Roman to Integer - LeetCode
题目链接
注意点
- 大的数字在小的数字左边是正常情况,要考虑的是小的数字在大的数字右边的那8种情况
解法
解法一:从右至左,对于出现的每个字符逐个判断,累加。时间复杂度为O(n)
class Solution {
public:
int romanToInt(string s) {
int i,n = s.size(),anw = 0;
for(i = n-1;i >= 0;i--)
{
if(s[i] == 'M')
{
if(s[i-1] == 'C')
{
anw += 900;
i--;
}
else
{
anw += 1000;
}
}
else if(s[i] == 'D')
{
if(s[i-1] == 'C')
{
anw += 400;
i--;
}
else
{
anw += 500;
}
}
else if(s[i] == 'C')
{
if(s[i-1] == 'X')
{
anw += 90;
i--;
}
else
{
anw += 100;
}
}
else if(s[i] == 'L')
{
if(s[i-1] == 'X')
{
anw += 40;
i--;
}
else
{
anw += 50;
}
}
else if(s[i] == 'X')
{
if(s[i-1] == 'I')
{
anw += 9;
i--;
}
else
{
anw += 10;
}
}
else if(s[i] == 'V')
{
if(s[i-1] == 'I')
{
anw += 4;
i--;
}
else
{
anw += 5;
}
}
else if(s[i] == 'I')
{
anw += 1;
}
//printf("%d\n",anw);
}
return anw;
}
};
解法二:从左至右。
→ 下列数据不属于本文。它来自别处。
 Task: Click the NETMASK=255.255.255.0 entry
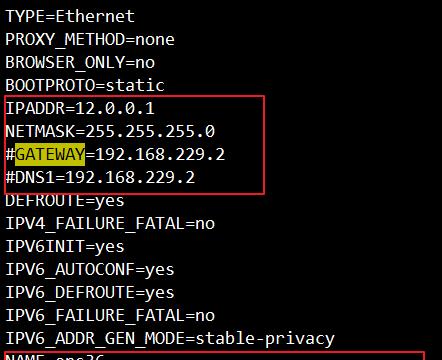click(110, 131)
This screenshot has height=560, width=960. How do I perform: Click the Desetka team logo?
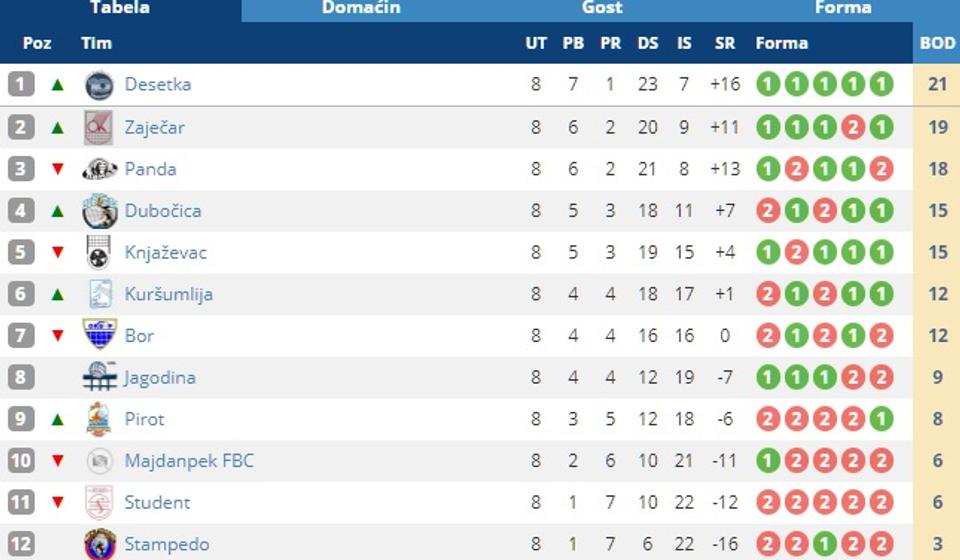click(x=99, y=85)
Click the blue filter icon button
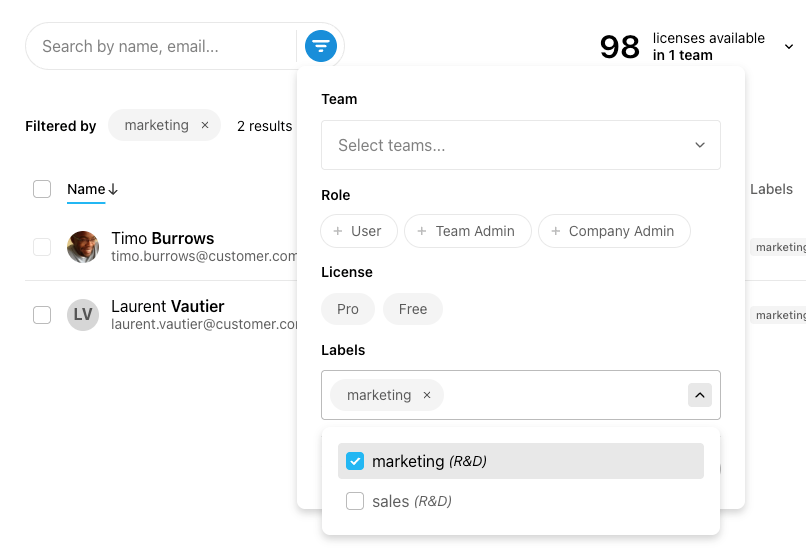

如果之前的数字小于当前的就减去之前的数字,否则就加上。最后一个字符无论如何都加上。时间复杂度O(n)
class Solution {
public:
int romanToInt(string s) {
map<char,int> m;
m['I'] = 1;
m['V'] = 5;
m['X'] = 10;
m['L'] = 50;
m['C'] = 100;
m['D'] = 500;
m['M'] = 1000;
int i,n = s.size(),anw = 0;
int before = m[s[0]],now = 0;
for(i = 1;i < n;i++)
{
now = m[s[i]];
if(before < now)
{
anw -= before;
}
else
{
anw += before;
}
before = now;
}
anw += before;
return anw;
}
};
小结
- 理解了罗马数字的原理这题就不难